Tenants of south London townhouse complex tell MPP they're being pressured to move out
Scores of recently purchased rented condos to be sold to third-party buyer
Scores of residents who rent in two London, Ont., housing complexes have contacted their local MPP, concerned after being approached and told they'll have to move out of their recently sold townhouse condo units.
The townhouse complexes at 135 and 126 Belmont Dr. are rented condo units that were purchased en masse in August by Alice Buckingham Holdings, Inc. of Toronto. Together both complexes number about 125 units.
Multiple residents contacted London West MPP Peggy Sattler saying they were approached by a representative of the company and notified that all the units would be re-sold to individual purchasers. Some residents told CBC News they were offered a free month's rent if they agreed to vacate on a specific date.
"We were contacted by a number of residents who were confused, they wanted to know: Do they have to move out right away? They felt pressured to sign specific agreements," said Sattler.
Among those tenants approached is John Kidd, who's lived with his partner and two high-school aged children in a townhouse at 135 Belmont Dr. for four years.
"They said if I sign and agree to move out on the date I want, then I'll get a free month's rent," he said. "Otherwise they said if the unit is sold, you'll get 60 days to move out."
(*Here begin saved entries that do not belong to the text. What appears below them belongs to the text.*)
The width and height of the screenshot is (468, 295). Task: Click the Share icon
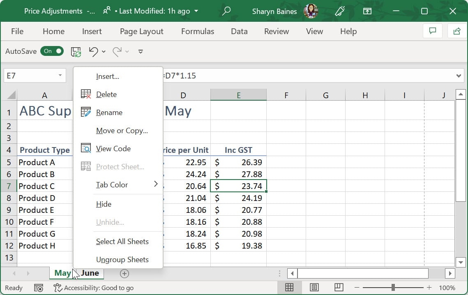point(456,31)
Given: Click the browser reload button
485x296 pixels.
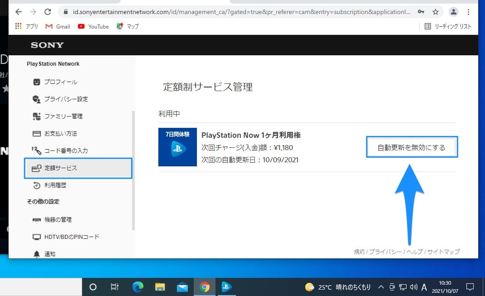Looking at the screenshot, I should tap(48, 12).
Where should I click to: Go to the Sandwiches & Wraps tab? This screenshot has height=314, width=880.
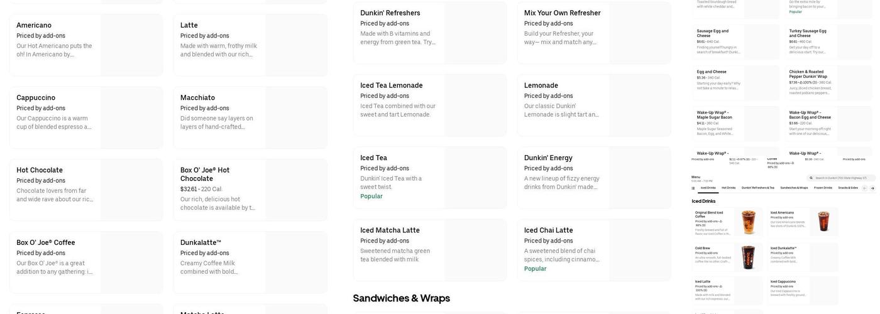coord(794,188)
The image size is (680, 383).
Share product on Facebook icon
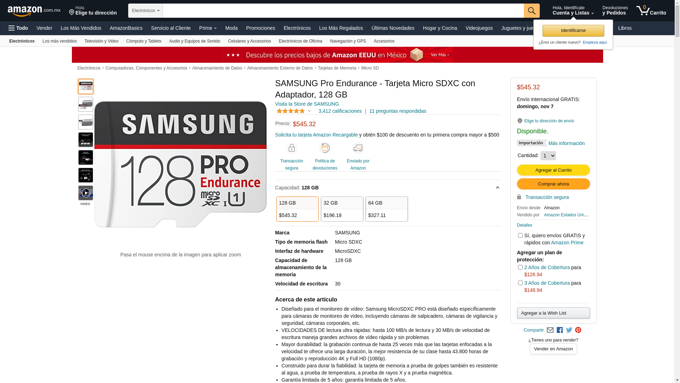[x=560, y=330]
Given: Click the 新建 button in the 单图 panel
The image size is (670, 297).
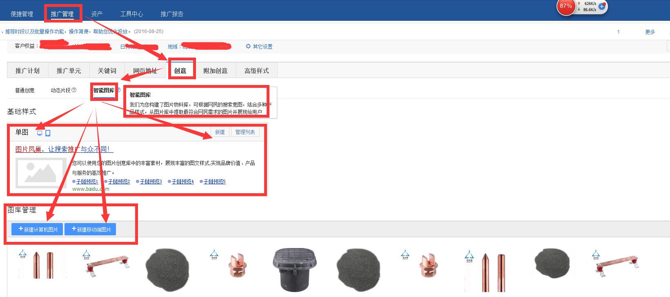Looking at the screenshot, I should tap(220, 132).
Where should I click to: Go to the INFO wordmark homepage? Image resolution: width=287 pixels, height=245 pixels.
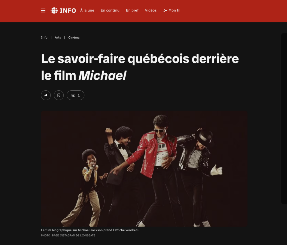point(68,11)
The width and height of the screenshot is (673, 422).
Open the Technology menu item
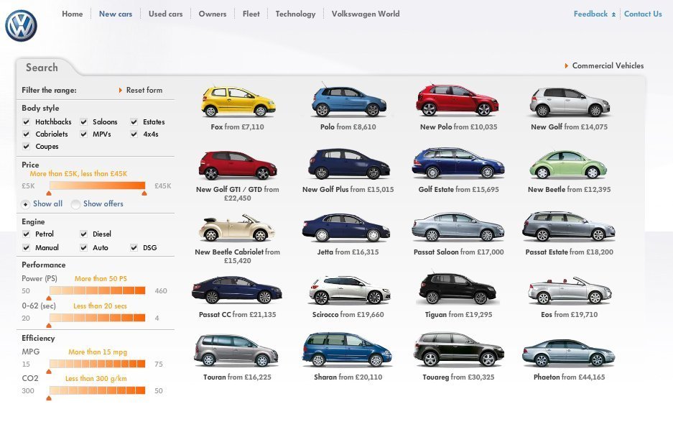tap(295, 13)
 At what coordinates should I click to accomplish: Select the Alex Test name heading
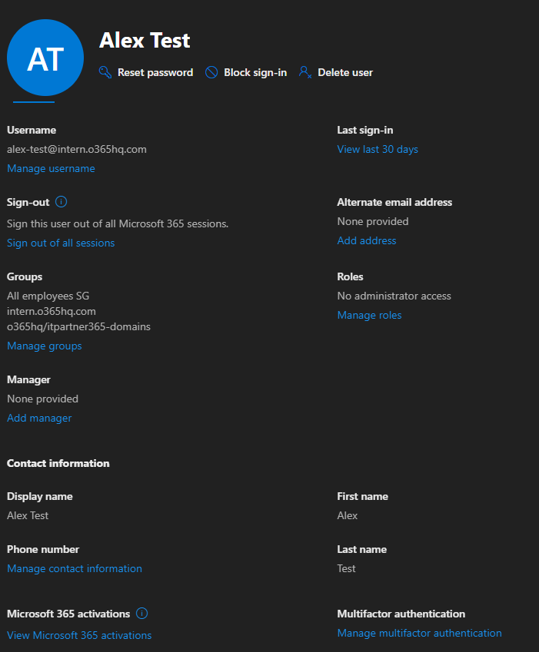click(145, 40)
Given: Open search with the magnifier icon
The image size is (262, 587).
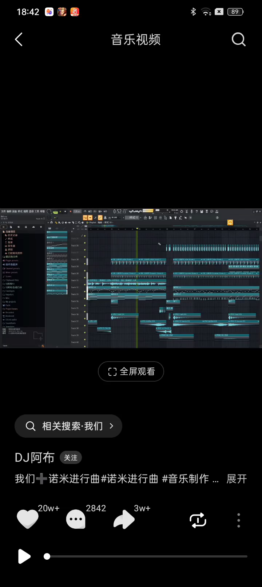Looking at the screenshot, I should click(239, 39).
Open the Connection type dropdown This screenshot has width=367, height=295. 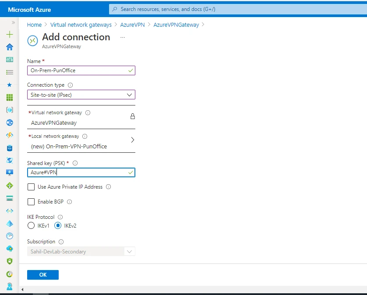(81, 95)
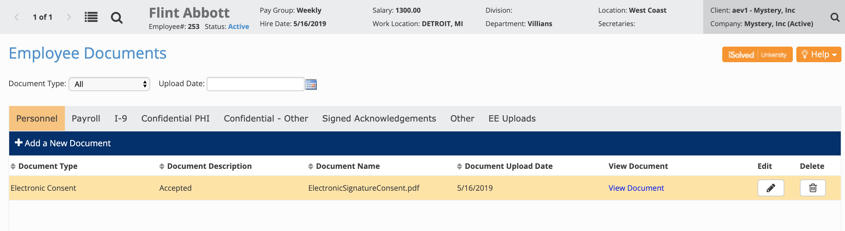
Task: Expand the Help dropdown menu
Action: [819, 54]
CBC News spoke to a number of residents of units at 135 Belmont who were verbally given similar offers. Some reported they had an option to purchase their units, and in some cases quoted purchase prices of $450,000 or more.
Residents who spoke to CBC News all said they pay monthly rent in the $1,000 range, depending on how long they've lived there.
"A lot of the people in this complex, they're there for a reason," said Kidd. "They can't afford [to purchase]. There's a housing crisis right now in London."
Kevin Wood has lived at 135 Belmont for four years and has three children ranging in age from two to 13 years old. He's paying $1,050 a month for the three-bedroom townhouse. He's worried he'll be forced out into a rental market where similar units are now going for $2,000 or more. He also doesn't want to move his two oldest children to a new school if they can't find anything in the area near Wharncliffe and Commissioners Roads.
"It's a very nice safe neighbourhood and the kids have their friends in school," said Wood. "Our kids just got back to being with their friends after COVID and we don't want to have to put them into another school around Christmas. One of the only normal things in the pandemic for the kids has been their home and their school. To upend them at this time is tough."
A representative of Alice Buckingham Holdings was going door-to-door at 135 Belmont Dr. on Friday, notifying tenants of the changes to come. The representative would not agree to an interview and asked CBC News to submit questions in writing. The company had not responded to CBC's e-mailed questions by publication time.
Landlord 'asking tenants to move out'
After receiving multiple calls from concerned tenants, Sattler sent a letter to residents saying she was told the landlord was "asking tenants to move out."
Sattler's letter prompted a letter sent to residents from the law firm of Minden Gross acting on behalf of Buckingham Holdings. The letter says tenants have not been asked to move out of their units. However, it goes on to say: "Our client has advised tenants that it intends to sell the units to third party purchasers who may wish to occupy the units for themselves or their families."
Ontario's Residential Tenancies Act does allow landlords to evict tenants if the landlord — or a relative or caregiver of the landlord — intends to move in. But to evict a tenant in this way, they're required to follow a strict set of rules.
The landlord must give notice, compensate the tenant and sign an affidavit affirming their intention to move in. The tenant can contest the move at a Landlord Tenant Board hearing and there are remedies for the tenant if the landlord doesn't follow through. Also, any agreement between landlord and tenant can't come as the result of coercion.
To legally start the process of evicting in this way, landlords are required to notify the tenant with an N12 notice. Tenants' advocates groups have said the process can be abused by landlords who sometimes don't intend to move in but are using the process under false pretences to turn the unit over to a new tenant who can pay more.
Town hall planned
Sattler said it's unclear if tenants are being properly notified about their rights under the N12 process.
To clear up the confusion, Sattler is holding a town hall this week where residents can connect with Legal Aid Services to learn about their rights. The time and date of the meeting has yet to be set.
Meanwhile tenants say they're worried that no matter how it unfolds, they'll at the very least face a fight to stay in their homes.
"If families end up out of their units because of this, that's a lot of people scrambling in this rental market," said Wood.